1924 - 2005
Allan Ure died on 18 December 2005 at the age of 81 after a period of illness. Allan was well known internationally for his contributions in environmental analytical chemistry and speciation.
In 1941, Allan went to St Andrews University, but his studies were interrupted by a period of National Service in the Royal Naval Volunteer Reserve where he worked on developments in radar. Allan returned to St Andrews and completed his BSc Honours Degree in 1948. On graduating, he was appointed as a Scientific Officer at the Macaulay Institute for Soil Research in Aberdeen. Shortly afterwards, he began a part-time PhD at the University of Aberdeen, graduating in 1954 in the field of spectrochemistry. Allan's career at the Macaulay Institute continued to develop and by the time of his retirement in September 1986, he held the posts of Head of Spectrochemistry and Joint Assistant to the Director. While at the Macaulay Institute, Allan became an expert in the distribution of trace elements in soils and plants, the speciation of biosignificant elements in soils and the impact of the environment on agriculture. He almost single handedly advocated the development of a standardized sequential extraction procedure now widely used in laboratories throughout the world.

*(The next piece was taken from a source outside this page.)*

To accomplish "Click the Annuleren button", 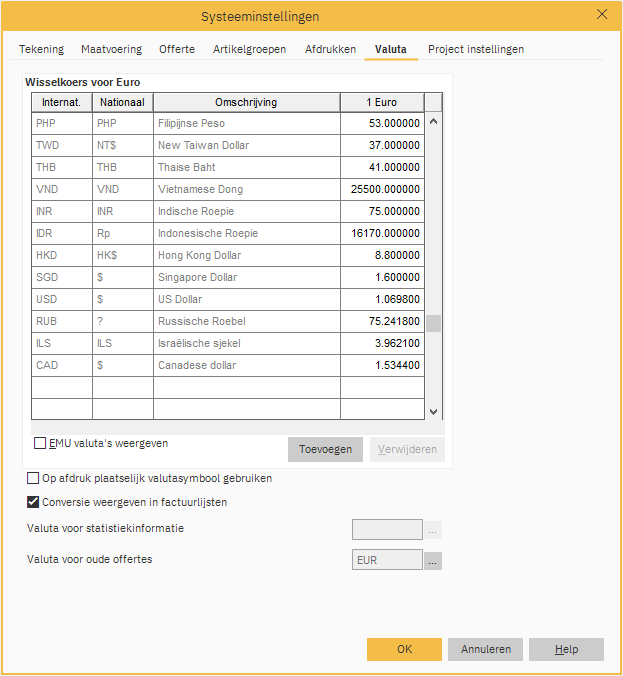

In 1987, Allan began a new career as a part-time lecturer at the University of Strathclyde. His Glasgow-based ancestor, Andrew Ure, had a strong association with Strathclyde, so working at the University was to Allan, a family tradition he was proud to continue. Initially, Allan was invited by the University to assist for a period of one year following the untimely death of Professor John Ottaway. His impact at Strathclyde was so significant that he remained for a further nine years before eventually retiring again! While at the University of Strathclyde, Allan helped developed research interests in metal speciation and was the prime instigator of a Master's course in Environmental Science. Allan's relaxed but authoritative style made him an excellent research supervisor and popular lecturer at Strathclyde.
Allan was well known internationally for both his research and professional contributions. He was active in IUPAC, the BCR in Brussels and various national committees in the UK. He also served the Royal Society of Chemistry in many capacities including Membership of the Council of the Analytical Division, Chairman of the Scottish Region of the Analytical Division, membership of editorial boards and an office bearer on various subject committees. Allan's contributions to the RSC were recognized through the award of the 1987 Theophilus Redwood Lectureship and also the Distinguished Service Award. He was very proud to have received both accolades from his peers.

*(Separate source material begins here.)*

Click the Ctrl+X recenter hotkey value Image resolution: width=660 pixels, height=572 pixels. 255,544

Allan was also well respected for his contributions to the Journal of Analytical Atomic Spectrometry, through his support of the Analytical Spectrometry Updates (and its predecessor the Annual Reports in Analytical Atomic Spectrometry). Allan acted as the ASU treasurer and co-authored many of the reviews. His involvement with ASU as a review assessor continued right up to the Spring of 2005.
Allan's contributions to science were recognised in 1997 through the award of a DSc degree by the University of Strathclyde. In addition to an extensive publication list, Allan's legacy includes a well respected textbook in metal speciation (co-authored by Dr Christine Davidson).
News of Allan's death will sadden many colleagues throughout the world. He will be remembered as an enthusiastic and knowledgeable scientist, a loyal and supportive colleague and good fun to be with. Many will fondly remember Allan's tall tales of hare-calling, tartan sheep and his extensive travels across Europe. Allan is survived by his wife Dorothy, daughters Jenny and Helen, son Allan and four grandchildren.